_Materials provided_.
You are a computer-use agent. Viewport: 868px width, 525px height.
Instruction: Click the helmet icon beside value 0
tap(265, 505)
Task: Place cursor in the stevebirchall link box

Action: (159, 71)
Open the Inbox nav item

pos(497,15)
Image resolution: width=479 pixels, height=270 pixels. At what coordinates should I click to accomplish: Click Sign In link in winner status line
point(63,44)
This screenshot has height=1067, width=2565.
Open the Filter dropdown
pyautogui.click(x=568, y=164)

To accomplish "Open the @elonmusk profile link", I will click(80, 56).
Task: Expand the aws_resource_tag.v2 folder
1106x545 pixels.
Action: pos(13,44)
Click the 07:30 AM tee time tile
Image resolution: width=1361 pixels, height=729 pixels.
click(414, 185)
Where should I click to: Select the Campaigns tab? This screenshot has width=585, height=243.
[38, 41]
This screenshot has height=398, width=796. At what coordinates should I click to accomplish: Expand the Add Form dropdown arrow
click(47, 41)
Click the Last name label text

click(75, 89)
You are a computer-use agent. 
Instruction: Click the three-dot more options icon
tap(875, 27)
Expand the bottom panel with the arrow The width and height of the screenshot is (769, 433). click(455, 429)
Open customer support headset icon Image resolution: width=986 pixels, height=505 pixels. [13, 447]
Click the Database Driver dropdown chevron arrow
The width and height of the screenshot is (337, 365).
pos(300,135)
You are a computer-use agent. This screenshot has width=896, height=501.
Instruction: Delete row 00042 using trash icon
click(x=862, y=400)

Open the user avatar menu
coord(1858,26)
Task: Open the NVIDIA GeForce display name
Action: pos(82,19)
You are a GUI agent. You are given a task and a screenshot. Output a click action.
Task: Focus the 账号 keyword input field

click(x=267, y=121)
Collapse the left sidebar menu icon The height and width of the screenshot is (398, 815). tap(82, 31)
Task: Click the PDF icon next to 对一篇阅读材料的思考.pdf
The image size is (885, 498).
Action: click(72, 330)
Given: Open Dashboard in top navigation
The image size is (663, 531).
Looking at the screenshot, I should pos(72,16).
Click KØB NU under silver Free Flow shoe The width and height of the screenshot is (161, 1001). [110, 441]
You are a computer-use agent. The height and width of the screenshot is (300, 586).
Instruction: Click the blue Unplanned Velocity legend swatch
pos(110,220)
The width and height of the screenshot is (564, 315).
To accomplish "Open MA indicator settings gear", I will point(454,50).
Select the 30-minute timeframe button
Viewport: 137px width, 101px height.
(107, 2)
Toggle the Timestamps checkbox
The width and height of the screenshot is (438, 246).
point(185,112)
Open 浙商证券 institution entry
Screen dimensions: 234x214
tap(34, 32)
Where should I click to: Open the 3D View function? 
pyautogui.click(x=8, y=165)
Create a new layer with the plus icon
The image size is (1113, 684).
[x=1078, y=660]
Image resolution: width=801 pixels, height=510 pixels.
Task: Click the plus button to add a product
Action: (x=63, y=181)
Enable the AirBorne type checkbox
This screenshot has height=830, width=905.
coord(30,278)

_Request_.
Rewrite all the entries above, changing every "Instruction" to "Goal" and leaving everything else as it is.

_Final answer_.
You are a computer-use agent. Viewport: 868px width, 525px height.
Goal: Click the helmet icon beside value 0
tap(265, 505)
Task: Place cursor in the stevebirchall link box

Action: (159, 71)
Open the Inbox nav item

pos(497,15)
Image resolution: width=479 pixels, height=270 pixels. At what coordinates should I click to accomplish: Click Sign In link in winner status line
point(63,44)
This screenshot has height=1067, width=2565.
Open the Filter dropdown
pyautogui.click(x=568, y=164)

To accomplish "Open the @elonmusk profile link", I will click(80, 56).
Task: Expand the aws_resource_tag.v2 folder
1106x545 pixels.
Action: pos(13,44)
Click the 07:30 AM tee time tile
Image resolution: width=1361 pixels, height=729 pixels.
click(414, 185)
Where should I click to: Select the Campaigns tab? This screenshot has width=585, height=243.
[38, 41]
This screenshot has height=398, width=796. At what coordinates should I click to accomplish: Expand the Add Form dropdown arrow
click(47, 41)
Click the Last name label text

click(75, 89)
You are a computer-use agent. 
Goal: Click the three-dot more options icon
tap(875, 27)
Expand the bottom panel with the arrow The width and height of the screenshot is (769, 433). click(455, 429)
Open customer support headset icon Image resolution: width=986 pixels, height=505 pixels. [13, 447]
Click the Database Driver dropdown chevron arrow
The width and height of the screenshot is (337, 365).
pos(300,135)
You are a computer-use agent. This screenshot has width=896, height=501.
Goal: Delete row 00042 using trash icon
click(x=862, y=400)

Open the user avatar menu
coord(1858,26)
Task: Open the NVIDIA GeForce display name
Action: pos(82,19)
You are a GUI agent. You are given a task and a screenshot. Output a click action.
Task: Focus the 账号 keyword input field

click(x=267, y=121)
Collapse the left sidebar menu icon The height and width of the screenshot is (398, 815). tap(82, 31)
Task: Click the PDF icon next to 对一篇阅读材料的思考.pdf
The image size is (885, 498).
Action: click(72, 330)
Given: Open Dashboard in top navigation
The image size is (663, 531).
Looking at the screenshot, I should pos(72,16).
Click KØB NU under silver Free Flow shoe The width and height of the screenshot is (161, 1001). [110, 441]
You are a computer-use agent. The height and width of the screenshot is (300, 586).
Goal: Click the blue Unplanned Velocity legend swatch
pos(110,220)
The width and height of the screenshot is (564, 315).
To accomplish "Open MA indicator settings gear", I will point(454,50).
Select the 30-minute timeframe button
Viewport: 137px width, 101px height.
(107, 2)
Toggle the Timestamps checkbox
The width and height of the screenshot is (438, 246).
point(185,112)
Open 浙商证券 institution entry
Screen dimensions: 234x214
tap(34, 32)
Where should I click to: Open the 3D View function? 
pyautogui.click(x=8, y=165)
Create a new layer with the plus icon
The image size is (1113, 684).
[x=1078, y=660]
Image resolution: width=801 pixels, height=510 pixels.
Task: Click the plus button to add a product
Action: (x=63, y=181)
Enable the AirBorne type checkbox
This screenshot has height=830, width=905.
coord(30,278)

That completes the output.